ASSIGNMENT> Among the entries below, find the lines that hold the word "agent" and report them.

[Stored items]

>>>

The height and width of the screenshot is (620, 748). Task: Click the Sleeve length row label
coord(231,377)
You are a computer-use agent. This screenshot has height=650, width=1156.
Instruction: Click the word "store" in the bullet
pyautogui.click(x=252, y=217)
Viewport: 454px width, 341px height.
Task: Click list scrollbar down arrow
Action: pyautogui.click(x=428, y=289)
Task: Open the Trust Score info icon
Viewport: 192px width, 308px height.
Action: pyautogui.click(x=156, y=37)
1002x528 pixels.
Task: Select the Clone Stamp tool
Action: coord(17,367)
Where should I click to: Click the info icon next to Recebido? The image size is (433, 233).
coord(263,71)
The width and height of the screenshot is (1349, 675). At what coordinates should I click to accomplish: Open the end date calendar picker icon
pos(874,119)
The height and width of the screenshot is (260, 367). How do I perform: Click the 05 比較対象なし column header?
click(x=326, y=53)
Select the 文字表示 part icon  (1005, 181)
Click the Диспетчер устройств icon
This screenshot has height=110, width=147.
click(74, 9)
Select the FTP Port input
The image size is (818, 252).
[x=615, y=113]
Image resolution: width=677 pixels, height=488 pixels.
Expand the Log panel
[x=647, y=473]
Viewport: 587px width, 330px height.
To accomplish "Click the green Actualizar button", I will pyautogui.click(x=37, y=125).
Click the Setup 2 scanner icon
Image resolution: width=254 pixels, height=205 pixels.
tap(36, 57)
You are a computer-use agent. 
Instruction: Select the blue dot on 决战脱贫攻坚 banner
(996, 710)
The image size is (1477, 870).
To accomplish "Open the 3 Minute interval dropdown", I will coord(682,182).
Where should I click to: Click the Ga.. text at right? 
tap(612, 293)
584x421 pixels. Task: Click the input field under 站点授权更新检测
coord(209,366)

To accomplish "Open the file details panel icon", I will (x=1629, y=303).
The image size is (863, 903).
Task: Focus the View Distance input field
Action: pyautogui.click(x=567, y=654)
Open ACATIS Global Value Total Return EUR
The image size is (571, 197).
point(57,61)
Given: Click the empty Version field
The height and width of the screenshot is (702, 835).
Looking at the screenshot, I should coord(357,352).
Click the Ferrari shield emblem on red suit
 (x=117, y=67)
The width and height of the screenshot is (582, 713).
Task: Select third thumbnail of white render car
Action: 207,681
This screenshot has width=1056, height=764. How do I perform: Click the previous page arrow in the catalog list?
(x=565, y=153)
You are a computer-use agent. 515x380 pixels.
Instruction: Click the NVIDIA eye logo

<<<

TASK OUTPUT>
You are a computer-use agent. This screenshot has height=650, width=1156.
You are a computer-use agent. 
You are a computer-use agent. 515x380 pixels.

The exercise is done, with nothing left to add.